** begin **

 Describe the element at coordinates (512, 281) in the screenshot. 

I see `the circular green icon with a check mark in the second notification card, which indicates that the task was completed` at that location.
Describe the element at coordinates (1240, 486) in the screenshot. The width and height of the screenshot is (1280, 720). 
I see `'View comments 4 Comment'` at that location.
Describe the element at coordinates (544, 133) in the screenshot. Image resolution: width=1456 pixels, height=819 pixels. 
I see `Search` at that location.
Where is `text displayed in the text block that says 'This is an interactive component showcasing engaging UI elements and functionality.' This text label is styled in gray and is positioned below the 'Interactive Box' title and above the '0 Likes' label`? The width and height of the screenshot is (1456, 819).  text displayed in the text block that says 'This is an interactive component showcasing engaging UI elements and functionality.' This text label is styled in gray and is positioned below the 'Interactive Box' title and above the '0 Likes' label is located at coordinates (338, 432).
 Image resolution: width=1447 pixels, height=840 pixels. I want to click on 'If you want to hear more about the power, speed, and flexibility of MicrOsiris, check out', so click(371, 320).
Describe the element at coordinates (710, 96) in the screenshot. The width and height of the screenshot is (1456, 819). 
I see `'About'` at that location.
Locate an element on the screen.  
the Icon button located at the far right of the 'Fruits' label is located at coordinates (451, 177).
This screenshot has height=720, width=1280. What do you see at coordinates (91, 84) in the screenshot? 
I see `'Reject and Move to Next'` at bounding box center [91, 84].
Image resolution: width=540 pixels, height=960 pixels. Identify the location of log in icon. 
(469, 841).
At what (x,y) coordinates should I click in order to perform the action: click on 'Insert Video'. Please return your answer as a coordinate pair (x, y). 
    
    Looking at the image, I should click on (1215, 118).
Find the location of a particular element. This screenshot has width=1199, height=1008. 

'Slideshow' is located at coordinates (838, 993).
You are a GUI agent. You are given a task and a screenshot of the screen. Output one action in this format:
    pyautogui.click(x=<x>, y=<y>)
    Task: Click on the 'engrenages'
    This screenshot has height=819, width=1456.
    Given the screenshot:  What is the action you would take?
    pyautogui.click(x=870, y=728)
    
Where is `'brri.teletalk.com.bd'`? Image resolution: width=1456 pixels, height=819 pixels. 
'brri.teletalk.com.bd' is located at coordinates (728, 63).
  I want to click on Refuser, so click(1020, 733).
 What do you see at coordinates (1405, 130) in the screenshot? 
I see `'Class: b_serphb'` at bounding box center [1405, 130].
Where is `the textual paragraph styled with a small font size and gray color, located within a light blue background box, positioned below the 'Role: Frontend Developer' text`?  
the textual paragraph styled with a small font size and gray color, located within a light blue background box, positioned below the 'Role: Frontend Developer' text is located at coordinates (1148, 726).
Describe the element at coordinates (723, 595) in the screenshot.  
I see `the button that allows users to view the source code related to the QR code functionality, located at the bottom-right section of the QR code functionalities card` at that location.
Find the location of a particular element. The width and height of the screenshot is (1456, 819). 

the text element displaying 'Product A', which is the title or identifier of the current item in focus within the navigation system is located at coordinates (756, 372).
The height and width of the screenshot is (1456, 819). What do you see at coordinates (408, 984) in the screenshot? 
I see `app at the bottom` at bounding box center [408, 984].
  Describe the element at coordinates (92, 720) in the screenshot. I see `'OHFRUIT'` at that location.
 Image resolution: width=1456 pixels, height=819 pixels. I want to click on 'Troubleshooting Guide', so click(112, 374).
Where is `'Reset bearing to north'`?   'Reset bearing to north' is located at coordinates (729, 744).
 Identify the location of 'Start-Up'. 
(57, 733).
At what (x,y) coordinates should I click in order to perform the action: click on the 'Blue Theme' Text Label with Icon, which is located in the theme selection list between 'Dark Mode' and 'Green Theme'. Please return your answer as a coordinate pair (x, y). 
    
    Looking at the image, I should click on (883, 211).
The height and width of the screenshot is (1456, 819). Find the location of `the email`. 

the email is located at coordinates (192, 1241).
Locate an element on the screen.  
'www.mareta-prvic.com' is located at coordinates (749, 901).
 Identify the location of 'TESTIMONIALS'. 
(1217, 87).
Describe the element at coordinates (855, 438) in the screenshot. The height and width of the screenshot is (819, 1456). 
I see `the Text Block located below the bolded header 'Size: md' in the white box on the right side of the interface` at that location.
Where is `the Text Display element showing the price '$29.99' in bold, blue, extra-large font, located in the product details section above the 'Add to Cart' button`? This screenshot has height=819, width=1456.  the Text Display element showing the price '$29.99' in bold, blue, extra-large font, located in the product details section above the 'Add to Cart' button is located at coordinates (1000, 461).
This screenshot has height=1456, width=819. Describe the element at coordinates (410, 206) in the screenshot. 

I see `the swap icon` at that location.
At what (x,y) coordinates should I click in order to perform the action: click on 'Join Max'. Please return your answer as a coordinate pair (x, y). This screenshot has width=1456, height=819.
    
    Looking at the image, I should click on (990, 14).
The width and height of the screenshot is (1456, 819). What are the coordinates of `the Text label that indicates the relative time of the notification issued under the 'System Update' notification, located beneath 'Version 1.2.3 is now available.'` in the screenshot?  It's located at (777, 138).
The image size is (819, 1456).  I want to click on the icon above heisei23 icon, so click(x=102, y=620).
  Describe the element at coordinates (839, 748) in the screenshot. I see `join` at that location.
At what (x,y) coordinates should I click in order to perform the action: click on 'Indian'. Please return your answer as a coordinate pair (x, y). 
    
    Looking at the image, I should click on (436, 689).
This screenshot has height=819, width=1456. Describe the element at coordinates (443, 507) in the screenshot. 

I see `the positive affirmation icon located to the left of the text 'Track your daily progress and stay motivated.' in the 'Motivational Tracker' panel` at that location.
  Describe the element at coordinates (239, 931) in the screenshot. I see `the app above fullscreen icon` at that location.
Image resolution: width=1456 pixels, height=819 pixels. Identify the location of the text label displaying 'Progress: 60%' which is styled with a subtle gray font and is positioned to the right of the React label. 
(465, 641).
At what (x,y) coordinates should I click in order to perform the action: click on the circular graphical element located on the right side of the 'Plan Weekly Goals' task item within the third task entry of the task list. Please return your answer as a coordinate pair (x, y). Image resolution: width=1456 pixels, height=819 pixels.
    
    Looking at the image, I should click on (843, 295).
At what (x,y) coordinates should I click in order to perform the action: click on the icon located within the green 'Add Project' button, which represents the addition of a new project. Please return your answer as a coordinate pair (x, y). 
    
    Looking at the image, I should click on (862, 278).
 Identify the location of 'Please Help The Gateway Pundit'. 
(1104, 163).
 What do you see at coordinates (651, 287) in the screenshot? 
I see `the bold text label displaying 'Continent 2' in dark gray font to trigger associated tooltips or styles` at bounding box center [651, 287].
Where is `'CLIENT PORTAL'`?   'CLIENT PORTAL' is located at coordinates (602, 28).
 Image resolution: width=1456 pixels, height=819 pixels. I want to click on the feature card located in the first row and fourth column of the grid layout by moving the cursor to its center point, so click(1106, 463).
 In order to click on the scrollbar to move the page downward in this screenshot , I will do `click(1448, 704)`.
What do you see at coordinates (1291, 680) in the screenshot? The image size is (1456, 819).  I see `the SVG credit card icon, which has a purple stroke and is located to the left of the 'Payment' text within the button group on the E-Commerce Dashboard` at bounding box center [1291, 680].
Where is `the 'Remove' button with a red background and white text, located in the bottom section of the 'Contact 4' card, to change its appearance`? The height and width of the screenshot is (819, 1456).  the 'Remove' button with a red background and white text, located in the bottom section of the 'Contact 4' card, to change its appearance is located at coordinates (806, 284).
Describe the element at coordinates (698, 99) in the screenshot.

** end **

#### What the task requires
Copy out the lines of the data above, from the line containing "click on 'Indian'." through the line containing "Looking at the image, I should click on (436, 689).", both lines included.

#### Task response
At what (x,y) coordinates should I click in order to perform the action: click on 'Indian'. Please return your answer as a coordinate pair (x, y). 
    
    Looking at the image, I should click on (436, 689).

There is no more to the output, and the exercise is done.